## Provided material
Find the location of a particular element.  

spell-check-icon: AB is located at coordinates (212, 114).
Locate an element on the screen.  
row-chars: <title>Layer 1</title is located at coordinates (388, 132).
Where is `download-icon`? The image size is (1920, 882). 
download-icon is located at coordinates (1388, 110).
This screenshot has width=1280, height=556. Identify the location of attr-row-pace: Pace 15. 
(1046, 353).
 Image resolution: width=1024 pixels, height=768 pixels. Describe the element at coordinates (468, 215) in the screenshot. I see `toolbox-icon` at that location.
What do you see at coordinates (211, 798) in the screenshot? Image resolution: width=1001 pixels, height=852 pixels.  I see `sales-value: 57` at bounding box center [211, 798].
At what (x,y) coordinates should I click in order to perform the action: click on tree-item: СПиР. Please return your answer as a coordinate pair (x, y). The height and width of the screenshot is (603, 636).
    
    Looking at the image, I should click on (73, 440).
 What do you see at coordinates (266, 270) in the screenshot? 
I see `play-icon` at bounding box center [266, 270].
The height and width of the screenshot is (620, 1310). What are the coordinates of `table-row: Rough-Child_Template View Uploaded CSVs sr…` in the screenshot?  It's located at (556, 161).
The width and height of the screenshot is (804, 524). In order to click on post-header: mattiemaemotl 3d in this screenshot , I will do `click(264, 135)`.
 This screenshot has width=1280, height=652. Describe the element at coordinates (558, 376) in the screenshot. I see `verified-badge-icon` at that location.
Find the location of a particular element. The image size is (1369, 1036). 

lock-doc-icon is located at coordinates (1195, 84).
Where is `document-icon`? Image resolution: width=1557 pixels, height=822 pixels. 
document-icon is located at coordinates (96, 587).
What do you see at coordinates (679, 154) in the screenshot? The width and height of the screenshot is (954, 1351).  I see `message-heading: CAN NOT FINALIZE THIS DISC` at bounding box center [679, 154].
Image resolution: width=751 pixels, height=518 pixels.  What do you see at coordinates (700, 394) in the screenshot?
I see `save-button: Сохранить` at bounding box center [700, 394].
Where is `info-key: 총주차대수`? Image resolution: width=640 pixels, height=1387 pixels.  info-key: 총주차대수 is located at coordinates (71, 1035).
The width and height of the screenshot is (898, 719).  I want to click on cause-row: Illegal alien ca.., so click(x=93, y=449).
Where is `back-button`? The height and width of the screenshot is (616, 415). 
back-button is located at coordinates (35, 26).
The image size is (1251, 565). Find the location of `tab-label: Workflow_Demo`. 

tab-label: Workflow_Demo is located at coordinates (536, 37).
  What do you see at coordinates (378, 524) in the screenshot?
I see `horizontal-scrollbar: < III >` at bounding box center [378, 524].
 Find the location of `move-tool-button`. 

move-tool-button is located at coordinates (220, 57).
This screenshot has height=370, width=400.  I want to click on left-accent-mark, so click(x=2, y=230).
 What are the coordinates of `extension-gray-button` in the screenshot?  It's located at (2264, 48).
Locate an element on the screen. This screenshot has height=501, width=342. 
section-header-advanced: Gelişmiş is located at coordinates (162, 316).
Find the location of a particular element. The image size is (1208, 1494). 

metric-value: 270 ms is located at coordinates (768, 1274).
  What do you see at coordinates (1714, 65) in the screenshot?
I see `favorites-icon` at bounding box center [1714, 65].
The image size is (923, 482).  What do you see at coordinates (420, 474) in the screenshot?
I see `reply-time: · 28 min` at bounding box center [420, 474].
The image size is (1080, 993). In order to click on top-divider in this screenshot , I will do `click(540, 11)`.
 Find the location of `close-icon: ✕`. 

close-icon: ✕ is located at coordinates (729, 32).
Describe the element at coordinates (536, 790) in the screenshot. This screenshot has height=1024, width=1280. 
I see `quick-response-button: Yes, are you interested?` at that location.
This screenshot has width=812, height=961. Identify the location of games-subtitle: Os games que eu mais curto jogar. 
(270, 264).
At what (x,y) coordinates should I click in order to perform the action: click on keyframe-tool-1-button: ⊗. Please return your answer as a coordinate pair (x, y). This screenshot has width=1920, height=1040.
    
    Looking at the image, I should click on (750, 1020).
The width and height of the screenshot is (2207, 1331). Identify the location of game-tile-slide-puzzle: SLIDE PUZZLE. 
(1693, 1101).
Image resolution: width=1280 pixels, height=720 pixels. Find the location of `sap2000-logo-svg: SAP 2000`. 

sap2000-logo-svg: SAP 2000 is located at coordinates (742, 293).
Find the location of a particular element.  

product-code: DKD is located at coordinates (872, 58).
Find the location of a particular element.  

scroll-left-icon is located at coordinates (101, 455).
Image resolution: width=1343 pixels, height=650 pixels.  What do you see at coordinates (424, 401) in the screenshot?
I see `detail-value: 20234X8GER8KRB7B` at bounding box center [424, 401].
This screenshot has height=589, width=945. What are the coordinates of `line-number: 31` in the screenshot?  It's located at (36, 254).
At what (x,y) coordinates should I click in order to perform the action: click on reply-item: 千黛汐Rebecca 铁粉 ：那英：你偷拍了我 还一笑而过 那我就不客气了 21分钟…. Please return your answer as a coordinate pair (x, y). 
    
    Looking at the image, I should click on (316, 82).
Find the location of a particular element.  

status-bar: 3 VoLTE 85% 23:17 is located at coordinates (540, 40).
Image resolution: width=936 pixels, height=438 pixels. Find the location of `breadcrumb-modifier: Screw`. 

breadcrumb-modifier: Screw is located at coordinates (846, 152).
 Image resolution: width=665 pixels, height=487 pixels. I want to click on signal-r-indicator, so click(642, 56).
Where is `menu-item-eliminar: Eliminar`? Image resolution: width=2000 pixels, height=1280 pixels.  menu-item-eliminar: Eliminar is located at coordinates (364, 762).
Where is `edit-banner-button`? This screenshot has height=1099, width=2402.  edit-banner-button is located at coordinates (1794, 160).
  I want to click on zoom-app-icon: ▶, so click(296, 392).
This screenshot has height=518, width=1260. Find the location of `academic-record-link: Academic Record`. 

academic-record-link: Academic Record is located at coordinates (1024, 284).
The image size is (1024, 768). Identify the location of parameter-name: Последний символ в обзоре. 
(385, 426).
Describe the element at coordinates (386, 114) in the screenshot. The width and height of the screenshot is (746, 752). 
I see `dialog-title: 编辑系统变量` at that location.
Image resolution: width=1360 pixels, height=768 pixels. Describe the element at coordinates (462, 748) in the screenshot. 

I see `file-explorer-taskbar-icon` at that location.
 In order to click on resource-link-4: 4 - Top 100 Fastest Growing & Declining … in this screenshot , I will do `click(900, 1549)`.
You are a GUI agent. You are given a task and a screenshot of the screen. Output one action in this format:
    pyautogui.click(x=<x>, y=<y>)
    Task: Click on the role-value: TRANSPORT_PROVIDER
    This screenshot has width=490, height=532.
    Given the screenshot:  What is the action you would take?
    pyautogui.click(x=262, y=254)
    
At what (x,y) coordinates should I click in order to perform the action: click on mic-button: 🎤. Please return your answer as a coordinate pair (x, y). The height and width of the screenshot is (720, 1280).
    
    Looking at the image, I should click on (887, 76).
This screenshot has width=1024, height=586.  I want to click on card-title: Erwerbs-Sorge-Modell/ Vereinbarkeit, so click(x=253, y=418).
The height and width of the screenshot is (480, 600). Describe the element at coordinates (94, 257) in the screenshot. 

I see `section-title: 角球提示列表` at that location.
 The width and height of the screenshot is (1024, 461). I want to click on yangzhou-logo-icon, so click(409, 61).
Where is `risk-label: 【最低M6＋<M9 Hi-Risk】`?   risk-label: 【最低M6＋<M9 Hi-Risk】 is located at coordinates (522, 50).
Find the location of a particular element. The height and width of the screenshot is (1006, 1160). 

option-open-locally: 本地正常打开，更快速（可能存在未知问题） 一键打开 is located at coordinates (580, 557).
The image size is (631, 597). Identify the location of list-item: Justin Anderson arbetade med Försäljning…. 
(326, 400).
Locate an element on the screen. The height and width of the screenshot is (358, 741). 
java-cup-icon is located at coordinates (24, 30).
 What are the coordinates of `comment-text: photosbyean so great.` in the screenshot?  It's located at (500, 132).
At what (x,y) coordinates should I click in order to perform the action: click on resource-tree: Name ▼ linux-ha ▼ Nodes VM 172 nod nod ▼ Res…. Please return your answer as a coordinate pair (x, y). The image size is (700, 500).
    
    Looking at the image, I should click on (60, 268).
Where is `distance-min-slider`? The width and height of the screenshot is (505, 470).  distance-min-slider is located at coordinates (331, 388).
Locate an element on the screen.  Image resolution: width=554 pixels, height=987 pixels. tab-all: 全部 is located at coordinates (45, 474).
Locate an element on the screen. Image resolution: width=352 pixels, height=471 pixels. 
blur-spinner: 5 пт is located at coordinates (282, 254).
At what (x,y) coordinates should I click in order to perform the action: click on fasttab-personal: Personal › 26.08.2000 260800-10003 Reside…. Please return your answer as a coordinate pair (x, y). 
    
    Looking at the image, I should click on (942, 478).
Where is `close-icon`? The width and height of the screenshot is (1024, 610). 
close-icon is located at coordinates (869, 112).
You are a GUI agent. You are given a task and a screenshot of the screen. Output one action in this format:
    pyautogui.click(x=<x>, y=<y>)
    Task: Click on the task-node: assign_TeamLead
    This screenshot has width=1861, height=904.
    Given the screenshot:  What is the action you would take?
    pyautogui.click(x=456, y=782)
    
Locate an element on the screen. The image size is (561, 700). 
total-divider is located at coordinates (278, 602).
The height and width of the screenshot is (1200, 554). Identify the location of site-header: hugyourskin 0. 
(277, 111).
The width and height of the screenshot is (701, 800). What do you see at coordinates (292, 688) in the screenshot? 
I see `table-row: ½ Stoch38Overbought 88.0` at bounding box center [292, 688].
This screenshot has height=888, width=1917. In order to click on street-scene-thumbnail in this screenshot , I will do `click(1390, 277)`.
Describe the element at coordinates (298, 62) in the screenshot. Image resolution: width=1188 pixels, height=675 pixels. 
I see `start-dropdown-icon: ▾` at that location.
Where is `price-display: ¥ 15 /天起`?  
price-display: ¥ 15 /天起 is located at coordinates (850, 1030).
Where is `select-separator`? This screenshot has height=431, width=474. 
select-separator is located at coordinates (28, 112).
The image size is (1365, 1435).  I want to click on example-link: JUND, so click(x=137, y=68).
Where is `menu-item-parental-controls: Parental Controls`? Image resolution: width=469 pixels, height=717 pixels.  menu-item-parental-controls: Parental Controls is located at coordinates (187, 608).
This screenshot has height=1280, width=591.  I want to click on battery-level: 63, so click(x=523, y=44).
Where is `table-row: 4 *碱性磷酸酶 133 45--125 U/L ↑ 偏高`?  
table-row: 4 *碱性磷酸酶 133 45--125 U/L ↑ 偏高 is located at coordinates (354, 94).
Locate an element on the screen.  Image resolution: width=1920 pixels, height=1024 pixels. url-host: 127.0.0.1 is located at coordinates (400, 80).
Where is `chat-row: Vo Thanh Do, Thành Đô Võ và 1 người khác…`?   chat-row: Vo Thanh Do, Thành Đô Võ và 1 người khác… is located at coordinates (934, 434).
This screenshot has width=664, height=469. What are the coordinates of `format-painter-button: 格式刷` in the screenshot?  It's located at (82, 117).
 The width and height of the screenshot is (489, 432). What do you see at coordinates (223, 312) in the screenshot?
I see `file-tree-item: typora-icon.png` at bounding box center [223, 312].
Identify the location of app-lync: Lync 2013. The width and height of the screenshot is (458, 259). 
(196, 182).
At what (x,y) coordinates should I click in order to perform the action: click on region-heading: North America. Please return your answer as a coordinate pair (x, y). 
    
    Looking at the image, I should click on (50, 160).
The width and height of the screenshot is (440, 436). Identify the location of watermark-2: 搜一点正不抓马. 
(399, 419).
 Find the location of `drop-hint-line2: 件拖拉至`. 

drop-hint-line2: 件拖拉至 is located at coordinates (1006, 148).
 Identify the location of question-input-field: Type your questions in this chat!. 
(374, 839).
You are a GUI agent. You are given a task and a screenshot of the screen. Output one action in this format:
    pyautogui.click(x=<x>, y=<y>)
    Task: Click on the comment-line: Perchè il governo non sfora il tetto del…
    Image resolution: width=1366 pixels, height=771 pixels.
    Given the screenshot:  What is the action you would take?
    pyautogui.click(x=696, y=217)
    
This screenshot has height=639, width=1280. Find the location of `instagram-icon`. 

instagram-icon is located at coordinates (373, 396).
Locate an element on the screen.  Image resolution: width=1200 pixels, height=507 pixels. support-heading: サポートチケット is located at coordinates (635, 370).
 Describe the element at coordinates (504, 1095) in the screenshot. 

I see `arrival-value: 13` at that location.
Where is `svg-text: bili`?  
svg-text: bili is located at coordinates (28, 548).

## Work instructions
Can you repeat the records from the first line through the line containing "center [266, 270].", swapping "particular" for "specific" and leaving everything else unchanged? Return only those lines.

## Exercise output
Find the location of a specific element.  

spell-check-icon: AB is located at coordinates (212, 114).
Locate an element on the screen.  
row-chars: <title>Layer 1</title is located at coordinates (388, 132).
Where is `download-icon`? The image size is (1920, 882). 
download-icon is located at coordinates (1388, 110).
This screenshot has width=1280, height=556. Identify the location of attr-row-pace: Pace 15. 
(1046, 353).
 Image resolution: width=1024 pixels, height=768 pixels. Describe the element at coordinates (468, 215) in the screenshot. I see `toolbox-icon` at that location.
What do you see at coordinates (211, 798) in the screenshot? Image resolution: width=1001 pixels, height=852 pixels.  I see `sales-value: 57` at bounding box center [211, 798].
At what (x,y) coordinates should I click in order to perform the action: click on tree-item: СПиР. Please return your answer as a coordinate pair (x, y). The height and width of the screenshot is (603, 636).
    
    Looking at the image, I should click on (73, 440).
 What do you see at coordinates (266, 270) in the screenshot? 
I see `play-icon` at bounding box center [266, 270].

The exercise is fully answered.